Apparently, this is Cassava week!
My husband’s ex-wife is Vietnamese, and her mother, whom we all call Ma, is an amazing cook. This is the closest I have come to her coconut cassava cake. Cassava cake is completely gluten- and grain-free, moist and chewy like mochi, and extremely rich. Try not to get too wrapped around the axle about the canned milk products… I haven’t figured out how to replace those ingredients and get a similar result yet, but when I do, I will let you know!
The cake tastes a million times better made from freshly-prepared cassava. Fresh yuca/cassava can be easily found in grocery stores in Florida, in other places you may have to go to an ethnic grocery store. If you’re lucky, you can go dig some out of your garden.
Wash the roots and cut into 3-4″ chunks. If there are kinks in the root, cut through those kinks.
Cassava roots have two layers that have to be removed: the root bark and the inner cambium. Choose one chunk of root. Make a single deep cut along the length of the chunk. Look at one cut end- the two layers are easy to see. Carefully slip the tip of a sharp paring knife under the inner cambium and pull up.

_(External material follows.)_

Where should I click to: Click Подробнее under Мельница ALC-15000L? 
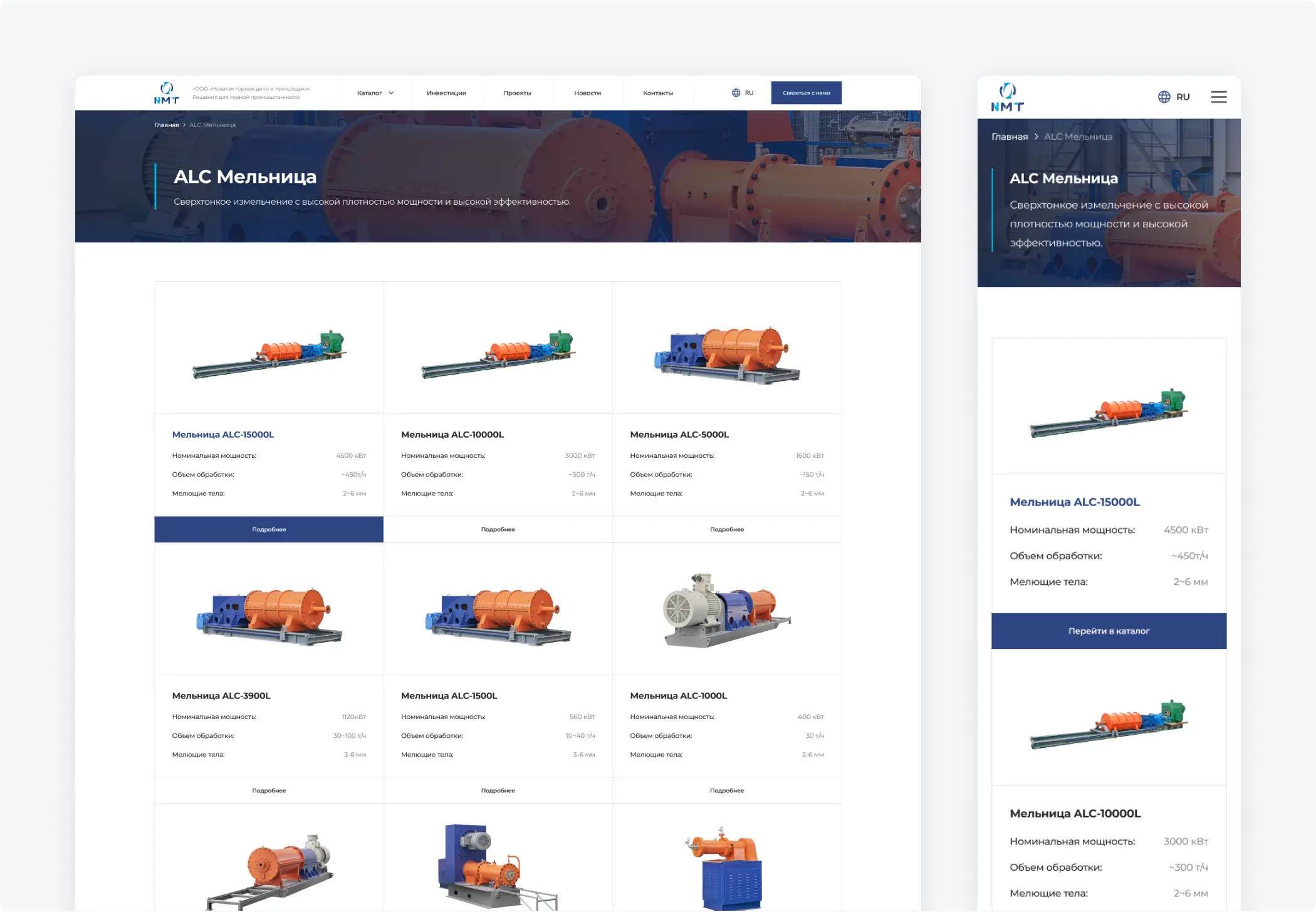pos(269,529)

Once you get the hang of it, you can pull the entire skin off in one piece.
The inner root is pure white. Rinse it well under cold water. Shred them in a food processor, and then put the shredded cassava on the base and puree the shredded cassava until it’s a grainy puree. Do not add any water! Place the ground cassava in a colander over the sink and let some of the starchy water drain away.
Now the cassava is ready to make a cake.
Gluten-Free Sweet Coconut Cassava Cake
1 lb fresh cassava, peeled and pureed
1 1/2 c coconut milk
1/2 c organic sweetened condensed milk
1/2 c unrefined “blonde” sugar (if the sugar is coarse, grind it in a food processor or coffee grinder until fine)

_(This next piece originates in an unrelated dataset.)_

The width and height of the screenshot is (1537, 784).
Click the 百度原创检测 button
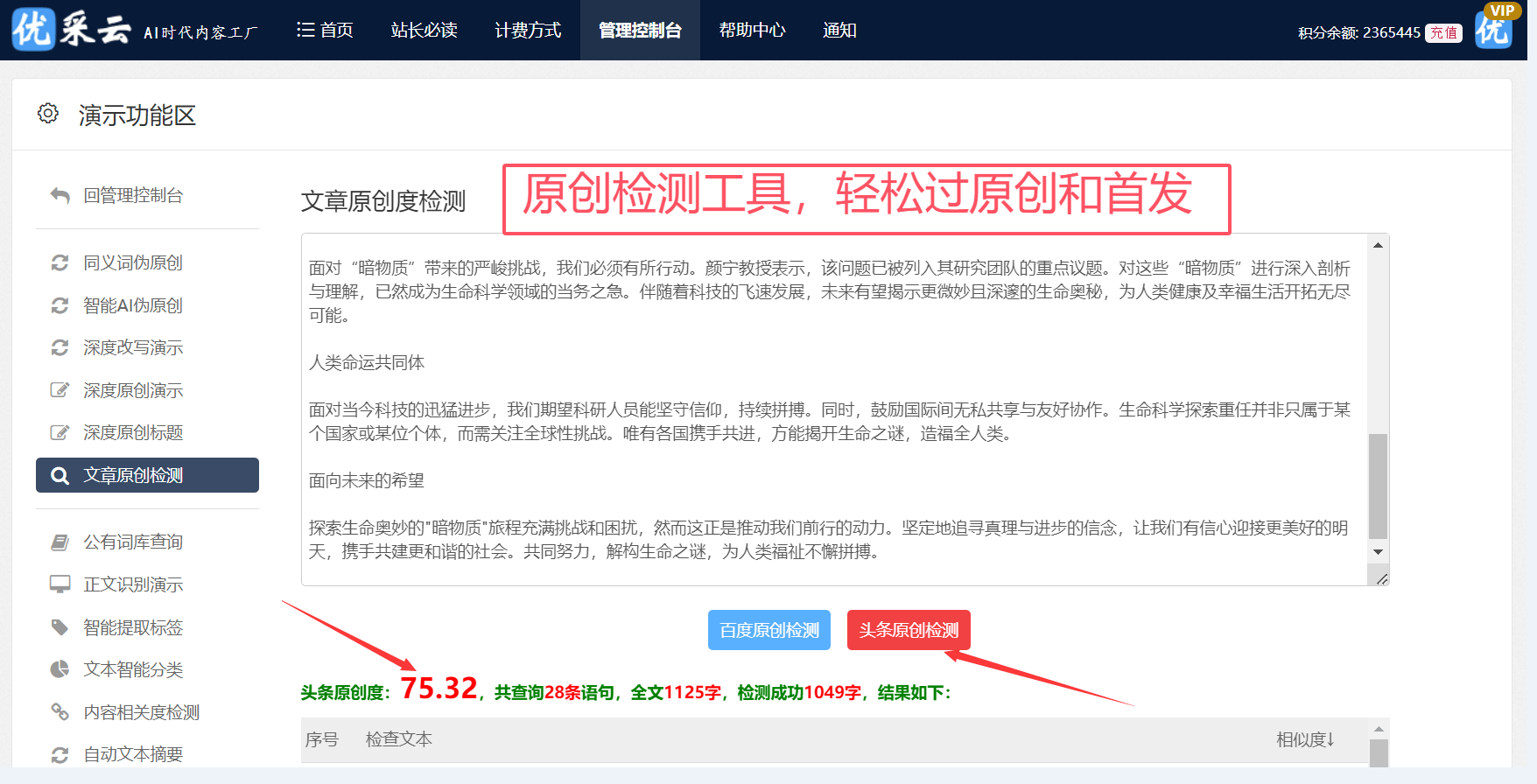point(768,630)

1/4 c tapioca starch (tapioca starch comes from cassava)
1 c unsweetened shredded coconut
1 tsp salt
Heat oven to 375. Grease an 8×8 baking pan with butter or oil. Combine all ingredients in a bowl and beat with a sturdy spoon until there are no lumps of cassava left and the mixture is lighter-colored. Pour the mixture into the pan and gently “drop” or tap the pan on the countertop to get rid of any bubbles. Put the pan in the oven on the bottom shelf for 20 minutes, then move to the middle shelf for another 25-35 minutes until the edges are golden and the sides are starting to pull away from the pan. Let the cake cool completely in the pan before slicing, preferably overnight.
I made two of these in a row, once lining the pan with parchment paper, and once with no parchment paper. The cake without the parchment paper browned better on the bottom and had a much better texture.